A lot or a little?
The parents' guide to what's in this book.
What parents need to know
Parents need to know that the main character, Julie, is part of the American Girl series that has its own stores selling all things American Girl: dolls, clothes, DVDs, etc. This first book in the series features a 9-year-old living in San Francisco in the '70s and captures issues and historical events of the era: President Nixon resigning; Vietnam veterans needing support; parents getting divorces (like Julie's); and the changing rights/roles of women, especially regarding Title Nine.
What's the story?
Nine-year-old Julie Albright moves with her mother and older sister to an apartment in San Francisco, above her mother's shop. Her parents are divorced. She starts the 4th grade at a new school and feels lonely -- her best friend Ivy is still back in her old neighborhood.
At school, she befriends a boy and learns of basketball team try-outs that are only for boys. Julie feels this is unfair and learns how to take a stand from her sister, mother, and friendly neighbor, a Vietnam veteran.
Is it any good?
Written by Megan McDonald of the popular Judy Moody series, MEET JULIE provides just the right amount of detail to give readers a taste of the fantastic 1970s. She doesn't skimp on what was hard about the era and provides positive examples of important people to Julie during this time, including her single mother and a veteran.
It's ironic that the squeaky-clean American Girl brand has added a child of the '70s as the latest in their family of period characters. Yes, it's the psychedelic 1970s with fatigue-wearing Vietnam veterans and teen girls throwing out labels like "male chauvinist pig." But Julie is a model 9-year-old with shiny blond hair, a strong sense of fairness, and an insatiable amount of energy -- in other words, she fits right in with the American Girl image.
There are also plenty of references to things that American Girl readers will like: lava lamps, pet rocks, mood rings, and apple seed bracelets. (This seems like a marketing hook, too, so parents watch out.) Julie's life, though, is not an easy one for any 9-year-old.

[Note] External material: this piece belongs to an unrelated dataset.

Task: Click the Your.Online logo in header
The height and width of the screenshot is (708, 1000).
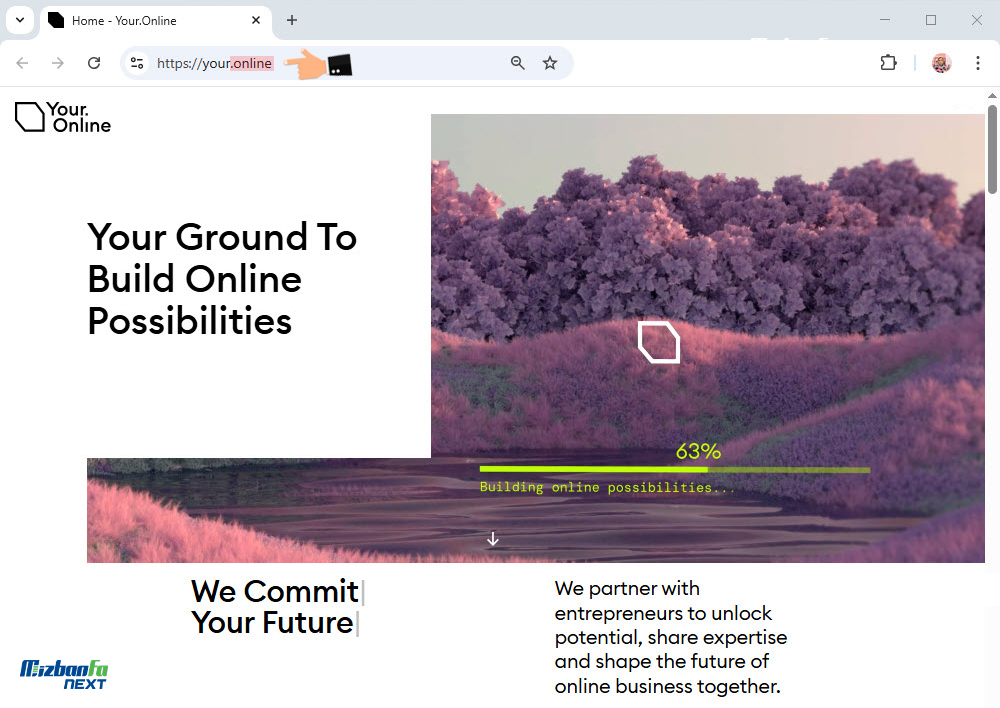Action: pos(62,117)
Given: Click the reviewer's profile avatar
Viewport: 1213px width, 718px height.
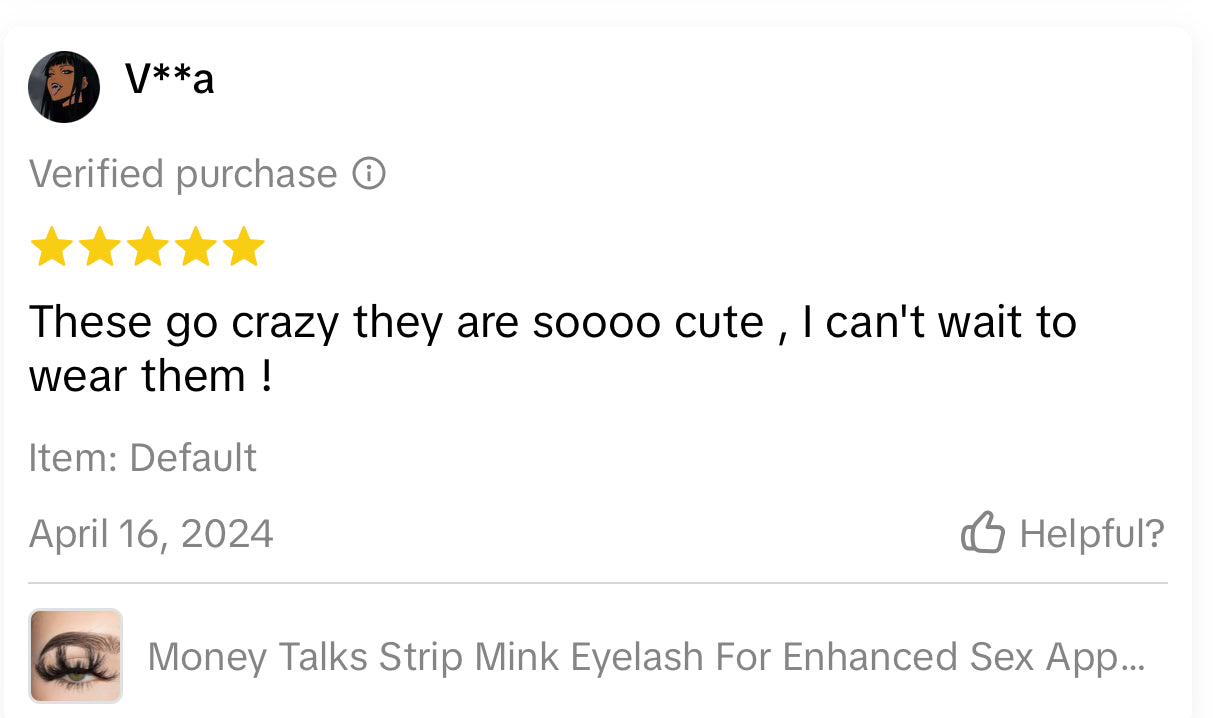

Her parents are newly divorced, she's changed schools, and she sees her dad every other weekend. Despite these challenges, Julie is, perhaps unrealistically, strong and overly confident. She presents the coach with a petition -- since there's no basketball team for girls, it's not fair that she can't try out for the boy's team. Her complaints go all the way to the School Board. Now that's some American Girl pluck.